Historiography
I wanted the mind of a scholar, but it seemed that Dr. Kerry saw in me the mind of a roofer. The other students belonged in a library; I belonged in a crane.
The first week passed in a blur of lectures. In the second week, every student was assigned a supervisor to guide their research. My supervisor, I learned, was the eminent Professor Jonathan Steinberg, a former vice-master of Cambridge College, who was much celebrated for his writings on the Holocaust.
My first meeting with Professor Steinberg took place a few days later. I waited at the porter's lodge until a thin man appeared and, producing a set of heavy keys, unlocked a wooden door set into the stone. I followed him up a spiral staircase and into the clock tower itself, where there was a well-lit room with simple furnishings: two chairs and a wooden table.
I could hear the blood pounding behind my ears as I sat down. Professor Steinberg was in his seventies but I would not have described him as an old man. He was lithe, and his eyes moved about the room with probing energy. his speech was measured and fluid.
"I am Professor Steinberg," he said. "What would you like to read?"
I mumbled something about historiography. I had decided to study not history, but historians. I suppose my interest came from the sense of groundlessness I'd felt since learning about the Holocaust and the civil rights movement -- since realizing that what a person knows about the past is limited, and will always be limited, to what they are told by others.

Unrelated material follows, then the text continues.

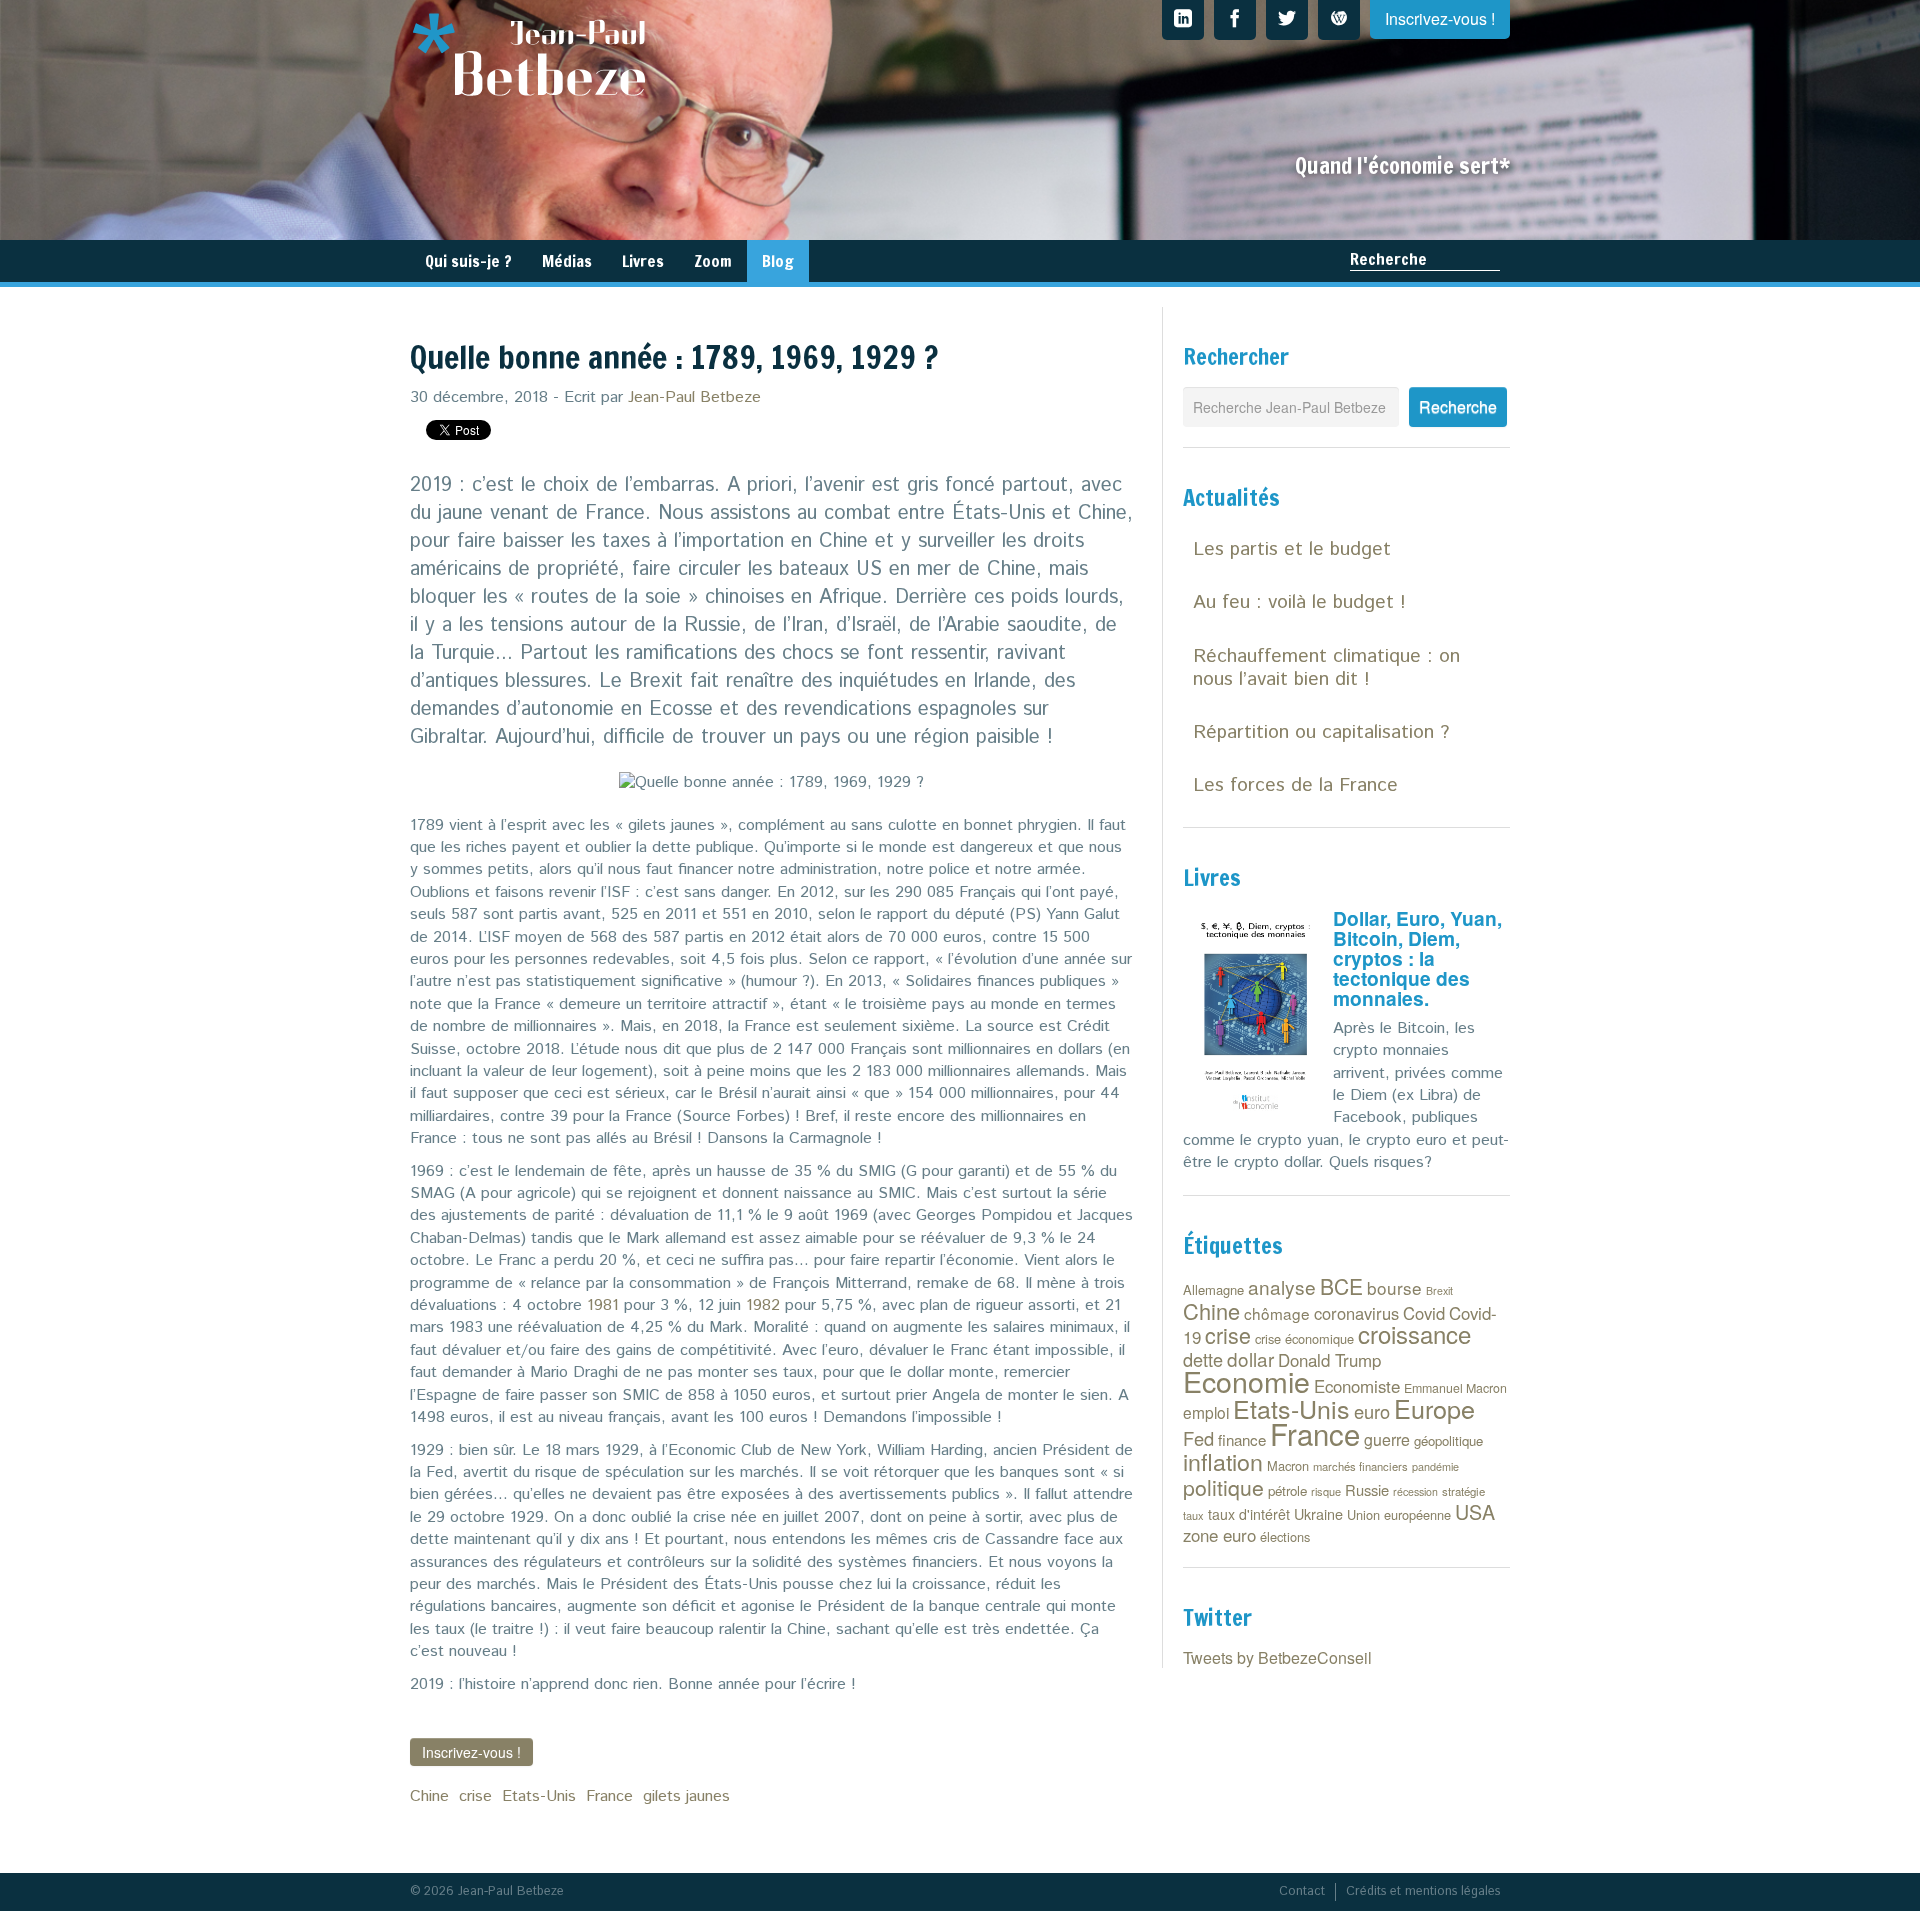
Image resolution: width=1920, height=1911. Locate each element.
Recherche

I knew what it was to have a misconception corrected -- a misconception of such magnitude that shifting it shifted the world. Now I needed to understand how the great gatekeepers of history had come to terms with their own ignorance and partiality. I thought if I could accept that what they had written was not absolute but was the result of a biased process of conversation and revision, maybe I could reconcile myself with the fact that the history most people agreed upon was not the history I had been taught. Dad could be wrong, and the great historians Carlyle and Macaulay and Trevelyan could be wrong, but from the ashes of their dispute I could construct a world to live in. In knowing the ground was not ground at all, I hoped I could stand on it.
I doubt I managed to communicate any of this. When I finished talking, Professor Steinberg eyed me for a moment, then said, "Tell me about your education. Where did you attend school?"
The air was immediately sucked out of the room.
"I grew up in Idaho," I said.
"And you attended school there?"
It occurs to me in retrospect that someone might have told Professor Steinberg about me, perhaps Dr. Kerry. Or perhaps he perceived that I was avoiding his question, and that made him curious. Whatever the reason, he wasn't satisfied until I admitted that I'd never been to school.
"How marvelous," he said, smiling. It's as if I've stepped into Shaw's Pygmalion."
-- Tara Westover, Educated: A Memoir (New York: Random House, 2018).